Draft strategy released
Panaji: The draft national strategy for cruise tourism, which was released in the state on Wednesday during the G20 Tourism Working Group meeting, aims at making India the preferred cruising nation for deep sea cruises, coastal cruises, river cruises and yacht cruises, leveraging the natural, historical and cultural advantages of India and the country’s tourism travel and hospitality skills.
The draft document states that the mission is to accelerate the growth of India’s maritime sector for cruises, coastal and river assets such as islands, lighthouses, sea fronts and river front development.
It also aims to create port and terminal-led development for sea, coastal and river cruises built around and embedded into natural, historical and cultural advantages of India and the country’s tourism travel and hospitality skills.
The draft also speaks about creating a single-window approach and ease of doing business for cruise tourism, driven and coordinated through a nodal point that will enable continuity in policies and implementation.
According to the draft document, the stakeholders for cruise tourism include the ministry of ports, shipping and waterways, port authorities, inland waterways authority of India, immigration, state governments, department of revenue and customs, shipbuilders, cruise operators, general sales agents, travel agents and tour operators, shipping agents, industry associations and local tourism and destination authorities and organisations.
Keeping in consideration the importance of and the structure of cruise tourism for India, strategic pillars have been identified which include infrastructure and circuit enablement, market development, ease of doing business for cruise tourism, integrated tourism around cruise terminals, fiscal support, investment facilitation for cruise tourism and institutional structure and governance.
The draft states that India has significant capabilities in cruise tourism for the coastal and river sectors. This is due to the presence of 12 major and 200 minor ports along the 75,000 km-long coastline across the west and east coasts and a network of more than 20,000 km-long navigable 110 waterways connecting around 400 rivers.
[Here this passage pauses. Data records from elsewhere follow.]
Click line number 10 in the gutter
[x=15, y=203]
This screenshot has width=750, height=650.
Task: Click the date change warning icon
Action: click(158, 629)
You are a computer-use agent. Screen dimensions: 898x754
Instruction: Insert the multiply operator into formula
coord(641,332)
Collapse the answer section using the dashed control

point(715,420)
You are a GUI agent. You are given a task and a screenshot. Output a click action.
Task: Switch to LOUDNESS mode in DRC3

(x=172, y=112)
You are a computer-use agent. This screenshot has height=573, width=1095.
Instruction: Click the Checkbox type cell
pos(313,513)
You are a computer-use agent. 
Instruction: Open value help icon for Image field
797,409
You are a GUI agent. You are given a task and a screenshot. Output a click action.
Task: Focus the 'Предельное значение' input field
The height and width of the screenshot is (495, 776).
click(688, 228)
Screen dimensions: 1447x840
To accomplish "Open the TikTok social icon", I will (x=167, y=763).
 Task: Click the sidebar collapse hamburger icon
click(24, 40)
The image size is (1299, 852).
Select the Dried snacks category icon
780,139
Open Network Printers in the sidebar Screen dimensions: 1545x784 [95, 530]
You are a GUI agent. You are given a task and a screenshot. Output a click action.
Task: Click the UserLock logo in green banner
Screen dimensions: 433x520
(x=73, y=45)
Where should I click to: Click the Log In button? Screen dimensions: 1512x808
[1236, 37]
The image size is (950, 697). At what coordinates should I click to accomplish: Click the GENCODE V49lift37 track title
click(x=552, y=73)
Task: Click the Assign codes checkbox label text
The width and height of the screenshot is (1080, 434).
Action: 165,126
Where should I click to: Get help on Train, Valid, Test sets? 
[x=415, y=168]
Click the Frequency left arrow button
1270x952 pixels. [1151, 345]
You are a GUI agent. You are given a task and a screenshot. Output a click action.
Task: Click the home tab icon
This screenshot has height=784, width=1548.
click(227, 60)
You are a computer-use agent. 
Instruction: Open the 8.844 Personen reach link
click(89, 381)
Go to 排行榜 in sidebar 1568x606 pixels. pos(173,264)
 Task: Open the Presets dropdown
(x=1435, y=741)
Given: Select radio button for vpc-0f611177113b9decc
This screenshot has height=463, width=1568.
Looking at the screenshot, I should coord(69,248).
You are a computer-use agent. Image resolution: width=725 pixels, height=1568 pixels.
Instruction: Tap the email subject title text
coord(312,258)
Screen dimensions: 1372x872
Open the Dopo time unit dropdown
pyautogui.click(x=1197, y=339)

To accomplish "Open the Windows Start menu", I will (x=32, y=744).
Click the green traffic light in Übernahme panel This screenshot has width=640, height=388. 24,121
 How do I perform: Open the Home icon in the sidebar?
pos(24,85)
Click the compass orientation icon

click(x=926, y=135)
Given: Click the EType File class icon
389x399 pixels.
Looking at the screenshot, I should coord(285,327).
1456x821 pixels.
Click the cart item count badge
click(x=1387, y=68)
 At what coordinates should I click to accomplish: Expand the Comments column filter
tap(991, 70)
India has an enormous coastline of 75,000 km across nine states, two Union territories and two island territories with almost 40% of the population living in these geographies. These coastline states and territories of India have an estimated more than 200 ports and unparalleled natural, cultural, religious, historic and heritage tourism assets.
Earlier, asserting the ethos of ‘Atithi Devo Bhava’, Prime Minister Narendra Modi invited the G20 delegates to visit India during the 2024 general elections and witness the “festival of democracy” in all its diversity.
A recorded message from Modi was played at the inaugural session of the G20 tourism ministerial meeting in which he underlined that “terrorism divides, but tourism unites”.
The Prime Minister expressed confidence that the deliberations and the ‘Goa Roadmap’ would “multiply the collective efforts to realise tourism’s transformative power”.
A Goa Roadmap and Action Plan, a ministerial communique endorsing it, would be issued at the end of the G20 ministerial on Thursday.